When I first came here I worked in a casino - the Beverly Hills Casino, owned by Chuck Norris. I had been working at Arnold Schwarzenegger's [former] restaurant in L.A., Schatzi on Main. That was great. It was never boring. You got all the products you wanted. If you wanted to make a new dish, you could do it in a day, not like here. I could order fresh fish that night and have it in the morning. Any kind of exotic spice I could thing of, anything.
Chuck was at a party we had there one night, and a few weeks later some of his people approached me and offered me a job in Moscow. I told them "No way! I'm not going to Russia." Two weeks went by and they offered me more money. It was still less than I was earning in L.A., but I decided to go for it. I like adventure, and I like to travel, so I did it.
Later I worked for Le Club and Uncle Guilly's. I like working here at News Pub. I get to do what I want. I was hired as a consultant chef for the opening and then they wanted to keep me on. My job is to come up with new dishes.

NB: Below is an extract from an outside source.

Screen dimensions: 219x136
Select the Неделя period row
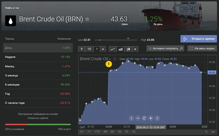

How was working at the casino?
It was fun. I met Donald Trump and Grace Jones. I even met Wilt Chamberlain just before he died. The only problem was with what I was cooking. Russians like to see their food separate, whereas I was into doing wild presentations. I would make vertical presentations, and people would just be confused. Everyone wanted the food their grandmothers used to make for them. So, I had to learn to harmonize my style with Russian cooking. For instance, people here like salmon, so I made a salmon with a honey-crusted pecan shell and Dijon mustard.
Are there any other challenges unique to working in a Russian kitchen versus one in America?
Product is much more limited. I was ordering New York cheesecake, but then our supplier stopped delivering it. So now I make it here and it's better.
Also, Russians hesitate to order things that aren't on the menu. I'll always make something for someone - even if it's not on the menu - as long as I have the right product. I can pretty much make anything. Of course, here you're also limited by the calculation cards. It's illegal not to weigh the dish and sell it according to the cards. That can also make it hard to invent dishes. I'm the kind of person who can just take a basket of food and create anything. The first time I make a dish I never weigh anything; it makes it too hard to be creative.
What do you like to cook?
I like to mix things. I'm interested in Oriental dishes, mixtures of Chinese and Japanese. I like the spices. But I studied French cooking. I also like Hawaiian food. It's full of fresh fish and fresh products.
I like working at News Pub because I get to be creative. The owners want me to make an international mix, like our spring rolls or Chinese chicken salad.
How do you stay competitive as a chef for top-end restaurants?
Well, the way I'm used to working is a little different from the way they do it here. I always try to help everyone who works with me in the kitchen, so they can go on to something else. For instance, I started out working in the casino, and all four people who worked under me have gone on to other restaurants. Here, they don't want to help each other because they're afraid of losing their jobs. I understand why, but it's still not good.
Also, I think that every chef should travel - especially Russian chefs. There's a lot to learn from other countries. Russians I know who've traveled understand what I mean. They're more open to exotic dishes and flavors.
Do you have a favorite cuisine in Russia?
Georgian. I love it. I've tried to make it, but you can tell that I'm not Georgian when I do. You need a native chef to do it right.
Back home, everyone is always asking me to make Russian dishes. I was recently invited back to the Bar One in Los Angeles to do a Russian New Year's dinner.
Since you're American, can you explain what American food is?
I have a lot of people ask me that, then laugh and make some smart-ass remark like "hamburgers and hot dogs." American cuisine is a mix of everything and it's always changing. The biggest problem with working in Moscow is that you don't learn anything. My friends come out here from the States and they show me things I've never seen before. In America there are always new flavors and new presentations. The thing that makes cooking cool is that every day you're learning and creating. If I go back to the States, everything will be completely different.